L’ascension de l’Angliru exige préparation et prudence. Ses dénivelés sont extrêmes et le temps peut changer rapidement, surtout en altitude. Viapará est l’un des lieux habituels pour faire une pause, contempler la vallée et prendre la mesure de ce qui reste à parcourir. Ceux qui ne souhaitent pas s’attaquer au col trouveront également dans l’Aramo des sentiers de randonnée, des chemins de transhumance et des itinéraires permettant de découvrir le paysage à un autre rythme. Riosa possède une forte identité cycliste, mais offre bien plus qu’une ascension célèbre.

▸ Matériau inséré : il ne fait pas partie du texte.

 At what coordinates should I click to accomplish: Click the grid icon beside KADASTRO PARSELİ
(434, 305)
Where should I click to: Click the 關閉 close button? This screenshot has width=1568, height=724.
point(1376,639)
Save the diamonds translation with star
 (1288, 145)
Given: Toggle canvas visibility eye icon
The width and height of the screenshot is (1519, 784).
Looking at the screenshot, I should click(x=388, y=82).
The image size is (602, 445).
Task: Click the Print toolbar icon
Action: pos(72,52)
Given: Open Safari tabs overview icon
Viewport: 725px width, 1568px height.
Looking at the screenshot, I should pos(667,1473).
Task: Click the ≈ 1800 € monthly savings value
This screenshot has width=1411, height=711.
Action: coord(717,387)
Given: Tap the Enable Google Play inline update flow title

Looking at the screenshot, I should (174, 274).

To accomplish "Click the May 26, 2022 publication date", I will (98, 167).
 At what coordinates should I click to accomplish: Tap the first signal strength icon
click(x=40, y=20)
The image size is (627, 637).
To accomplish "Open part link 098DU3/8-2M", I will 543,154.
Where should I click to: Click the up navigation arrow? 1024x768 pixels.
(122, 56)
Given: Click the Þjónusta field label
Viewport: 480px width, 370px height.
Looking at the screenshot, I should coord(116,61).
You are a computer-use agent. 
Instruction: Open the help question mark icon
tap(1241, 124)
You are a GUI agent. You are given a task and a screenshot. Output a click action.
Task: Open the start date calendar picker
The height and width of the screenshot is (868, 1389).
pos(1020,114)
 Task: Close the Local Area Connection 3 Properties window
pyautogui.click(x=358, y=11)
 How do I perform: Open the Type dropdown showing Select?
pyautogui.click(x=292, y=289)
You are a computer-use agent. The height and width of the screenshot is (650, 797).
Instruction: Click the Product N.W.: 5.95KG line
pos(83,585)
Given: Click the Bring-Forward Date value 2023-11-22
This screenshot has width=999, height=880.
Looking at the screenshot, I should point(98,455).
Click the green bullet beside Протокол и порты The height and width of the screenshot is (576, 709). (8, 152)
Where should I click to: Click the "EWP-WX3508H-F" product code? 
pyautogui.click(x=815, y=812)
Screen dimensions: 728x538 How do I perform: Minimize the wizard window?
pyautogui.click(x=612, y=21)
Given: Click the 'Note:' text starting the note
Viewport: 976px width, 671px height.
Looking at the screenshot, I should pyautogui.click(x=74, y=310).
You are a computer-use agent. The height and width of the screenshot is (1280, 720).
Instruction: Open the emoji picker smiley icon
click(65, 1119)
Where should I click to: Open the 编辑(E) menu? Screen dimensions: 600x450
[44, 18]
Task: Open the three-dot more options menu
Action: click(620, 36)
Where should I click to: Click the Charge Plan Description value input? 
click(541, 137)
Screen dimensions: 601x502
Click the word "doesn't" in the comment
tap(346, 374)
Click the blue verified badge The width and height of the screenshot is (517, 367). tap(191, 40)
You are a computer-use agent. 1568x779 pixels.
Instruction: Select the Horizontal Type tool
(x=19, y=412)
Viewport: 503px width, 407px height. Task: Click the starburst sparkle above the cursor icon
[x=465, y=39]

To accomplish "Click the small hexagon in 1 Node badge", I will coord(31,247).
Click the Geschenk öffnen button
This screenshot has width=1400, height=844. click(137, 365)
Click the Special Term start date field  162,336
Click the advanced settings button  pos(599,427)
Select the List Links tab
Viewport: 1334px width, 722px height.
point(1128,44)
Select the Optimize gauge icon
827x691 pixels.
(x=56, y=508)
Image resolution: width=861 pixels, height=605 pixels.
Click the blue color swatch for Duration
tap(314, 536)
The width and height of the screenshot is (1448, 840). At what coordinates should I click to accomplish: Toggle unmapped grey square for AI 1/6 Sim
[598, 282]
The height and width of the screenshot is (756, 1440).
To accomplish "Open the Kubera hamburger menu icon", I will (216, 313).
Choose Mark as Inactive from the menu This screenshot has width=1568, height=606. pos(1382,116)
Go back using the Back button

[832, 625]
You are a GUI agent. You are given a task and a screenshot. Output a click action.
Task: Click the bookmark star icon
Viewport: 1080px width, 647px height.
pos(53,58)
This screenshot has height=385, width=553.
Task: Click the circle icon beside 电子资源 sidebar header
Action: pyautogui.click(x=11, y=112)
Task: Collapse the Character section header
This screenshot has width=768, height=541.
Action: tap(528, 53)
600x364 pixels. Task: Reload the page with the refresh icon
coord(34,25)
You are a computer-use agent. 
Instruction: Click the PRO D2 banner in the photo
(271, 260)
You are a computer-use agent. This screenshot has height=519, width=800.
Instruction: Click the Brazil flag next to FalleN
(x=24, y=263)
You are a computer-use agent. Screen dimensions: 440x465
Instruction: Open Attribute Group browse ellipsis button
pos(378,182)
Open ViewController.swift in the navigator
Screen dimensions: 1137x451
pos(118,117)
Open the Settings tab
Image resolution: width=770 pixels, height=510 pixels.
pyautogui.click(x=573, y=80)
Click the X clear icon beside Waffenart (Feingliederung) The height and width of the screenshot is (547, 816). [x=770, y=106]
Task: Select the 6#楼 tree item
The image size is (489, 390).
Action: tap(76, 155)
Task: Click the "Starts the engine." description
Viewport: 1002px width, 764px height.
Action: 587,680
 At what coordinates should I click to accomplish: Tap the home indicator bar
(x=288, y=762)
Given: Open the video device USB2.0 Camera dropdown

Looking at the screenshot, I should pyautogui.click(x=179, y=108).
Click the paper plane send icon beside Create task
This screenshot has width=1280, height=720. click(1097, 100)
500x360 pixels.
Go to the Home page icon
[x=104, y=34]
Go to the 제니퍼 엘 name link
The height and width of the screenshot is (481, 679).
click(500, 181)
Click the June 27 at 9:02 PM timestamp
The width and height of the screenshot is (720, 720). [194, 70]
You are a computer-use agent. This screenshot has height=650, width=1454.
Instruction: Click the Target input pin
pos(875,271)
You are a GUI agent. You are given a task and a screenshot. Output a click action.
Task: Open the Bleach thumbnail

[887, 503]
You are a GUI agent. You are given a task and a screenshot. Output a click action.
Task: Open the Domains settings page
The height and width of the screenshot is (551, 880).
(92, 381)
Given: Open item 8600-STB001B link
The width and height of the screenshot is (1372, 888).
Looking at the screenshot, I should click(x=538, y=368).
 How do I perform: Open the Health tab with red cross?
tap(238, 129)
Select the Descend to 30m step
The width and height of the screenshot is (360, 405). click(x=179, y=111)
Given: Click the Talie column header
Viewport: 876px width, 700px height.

L’histoire de la commune s’écrit également sous terre. Les mines de Texeo conservent des vestiges de l’extraction du cuivre depuis la préhistoire, ainsi que des constructions et des installations datant de sa période industrielle ultérieure. Depuis Llamo, on peut emprunter le chemin menant au village minier de Rioseco et au belvédère de Texeo, d’où l’on perçoit mieux l’empreinte que cette activité a laissée sur le versant. Pour une promenade plus tranquille, le sentier fluvial Alberto Suárez Laso s’étend sur environ six kilomètres le long des rivières Riosa, Code et Llamo. La montagne, le cyclisme et l’exploitation minière constituent ici les différentes facettes d’une même histoire.